▶ **PROBLEM STATEMENT**
Pick up the text on whether psychoanalysis can count as a science and continue it from its last sentence.

▶ **EXTRACT TO READ**

——————

On the meaning of ‘science’, I shall proceed pragmatically. I assume we have a rough conception that enables us to identify paradigmatic examples, and I shall argue by comparing psychoanalysis and ‘established’ sciences, especially social psychology (§1.2) and the social sciences more broadly (§2.2).

1.1 But first, could psychoanalysis be a natural science? The most plausible defence of an affirmative answer rests on Freud’s ‘economic’ model of human psychology. The aim of his Project for a Scientific Psychology (1895) was ‘to discover what form the theory of psychical functioning will take if a quantitative line of approach, a kind of economics of nervous force, is introduced into it’ (296). Freud intended ‘to furnish a psychology that shall be a natural science’ seeking to understand human psychology in terms of a ‘conception of neuronal excitation as quantity in a state of flow’ (296), governed by biological principles of homeostasis. The model he applied, popular at the time, was that of the reflex; energy in requires energy out, to prevent energy from building up dangerously within the system, which Freud argued is experienced as pain. And so neurones and the nervous system as a whole have a tendency to divest themselves of energy.

——————

▶ **GIVEN DATA**

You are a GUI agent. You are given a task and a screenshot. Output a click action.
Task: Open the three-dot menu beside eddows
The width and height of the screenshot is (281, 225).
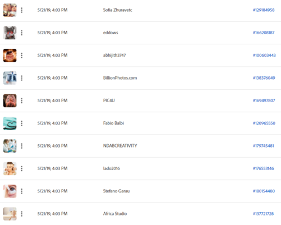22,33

——————

▶ **RESULT OF THIS TASK**
 
If the economic model were the core of psychoanalysis, there would be reason to consider it a natural science. But there would also be good reason to reject it. First, many of the claims of the economic model have been superseded by neuroscience. The nervous system does not operate on a reflex model, and does not tend to divest itself of energy. Neurones generate their own energy metabolically, rather than receiving it from outside stimulation, which therefore modulates, rather than creates, nervous system activity. Sensory surfaces are not conductors, but transducers, of external energy, converting it into electrochemical impulses of negligible energy but with varying frequency – and so the nervous system cannot be swamped by energy from outside, nor can energy be trapped in it. The energy within the system is not conducted – it is not a quantity in a state of flow – but is transmitted by propagation. Finally, the quantity of energy involved bears no correlation to the psychological state of the person; the nervous system uses information, not energy, to structure its activities (see Hobson 1988, esp. pp.284-6; Holt 1965). Second, and perhaps most central to our enquiry, given this last claim, the clinical methods of psychoanalytic enquiry are inappropriate for generating knowledge of neural functioning.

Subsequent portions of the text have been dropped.